Indeed, since the kernel is [1.0 2.0 1.0] centered on 2.0 (a blurring and inflating), the kernel width is 3. Since the array A is non null on [0..5], the full convolved array paddedB is non null on [-1..6]. Nevertheless, function scipy.signal.convolve(...,'same') returns a trunkated convolved array B(0..5)=paddedB(0..5). Hence, information related to paddedB(-1) and paddedB(6) are lost, and recovering the kernel is made difficult if option same of np.convolve() is used.

To avoid that loss of information, the output paddedB is to be padded to contain the support of the convolved signal, computed as the Minkowski sum of the support of function A and the support of the kernel.
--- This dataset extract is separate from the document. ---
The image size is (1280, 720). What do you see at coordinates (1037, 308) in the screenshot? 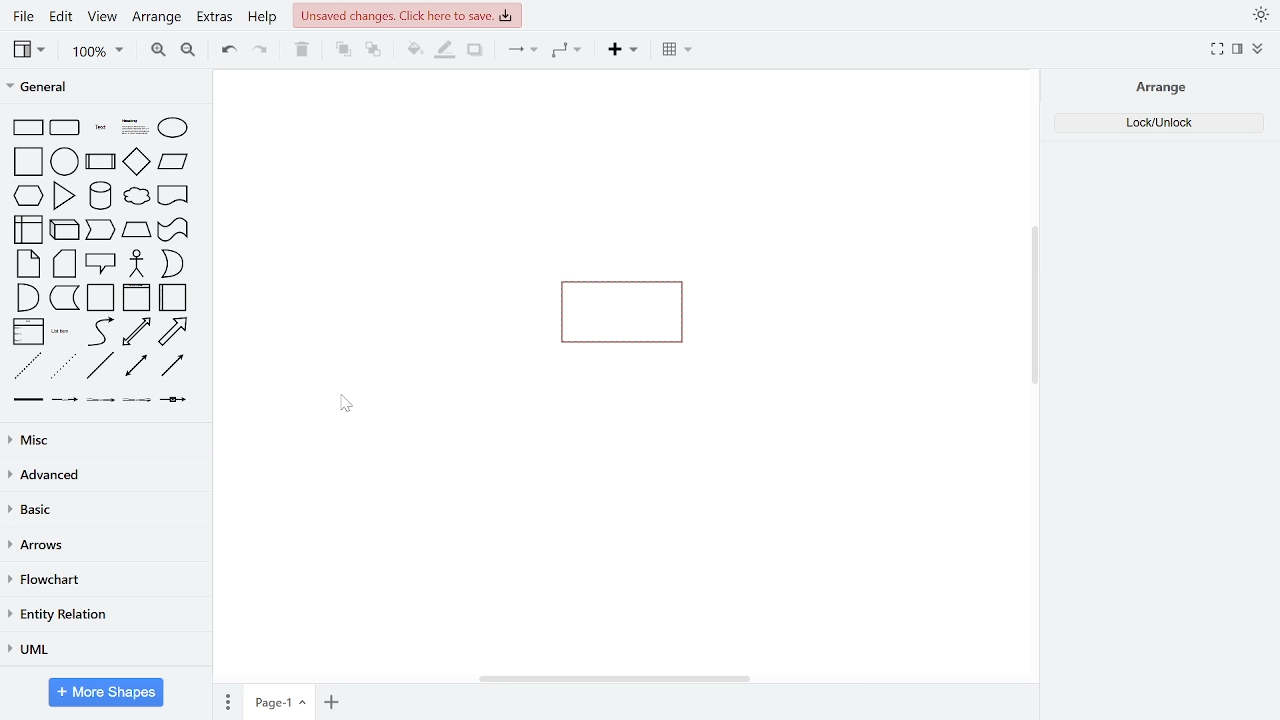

The option full of np.convolve() directly computes paddedB without loss of information.

kernel=[1,2,1]
paddedB = convolve(kernel, A, mode='full')

To retreive the kernel using the convolution theorem, the input signal A is to be padded to match the support of function paddedB

paddedA=np.zeros(paddedB.shape[0])
paddedA[kernel.shape[0]/2: kernel.shape[0]/2+A.shape[0]]=A[:]
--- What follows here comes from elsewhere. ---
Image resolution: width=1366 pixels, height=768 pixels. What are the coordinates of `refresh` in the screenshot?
# Using the deconvolution theorem
f_A = np.fft.fft(paddedA)
f_B = np.fft.fft(paddedB)
# I know that you should use a regularization here 
r = f_B / f_A

# dk should be equal to kernel
dk = np.fft.ifft(r)
# shift to get zero frequency in the middle:
dk=np.fft.fftshift(dk)

Notice the use of fucntion np.fft.fftshift() to get the zero frequency in the middle.

import numpy as np 
import matplotlib.pyplot as plt 
from scipy.signal import convolve
from scipy.fftpack import next_fast_len

# A, in the description above
A = np.array([1, 1, 1, 2, 1, 1])

kernel=np.asarray([1,2,1])
paddedB = convolve(kernel, A, mode='full')
print paddedB

paddedA=np.zeros(paddedB.shape[0])
paddedA[kernel.shape[0]/2: kernel.shape[0]/2+A.shape[0]]=A[:]
#pad both signal and kernel. Requires the size of the kernel

# Using the deconvolution theorem
f_A = np.fft.fft(paddedA)
f_B = np.fft.fft(paddedB)
# I know that you should use a regularization here 
r = f_B / f_A

# dk should be equal to kernel
dk = np.fft.ifft(r)
# shift to get zero abscissa in the middle:
dk=np.fft.fftshift(dk)

print dk

If obtaining paddedB is not possible and B is the only available data, you may try to reconstruct paddedB by padding B with zeros, or smoothing of the last values of B. It requires some estimate for the size of the kernel.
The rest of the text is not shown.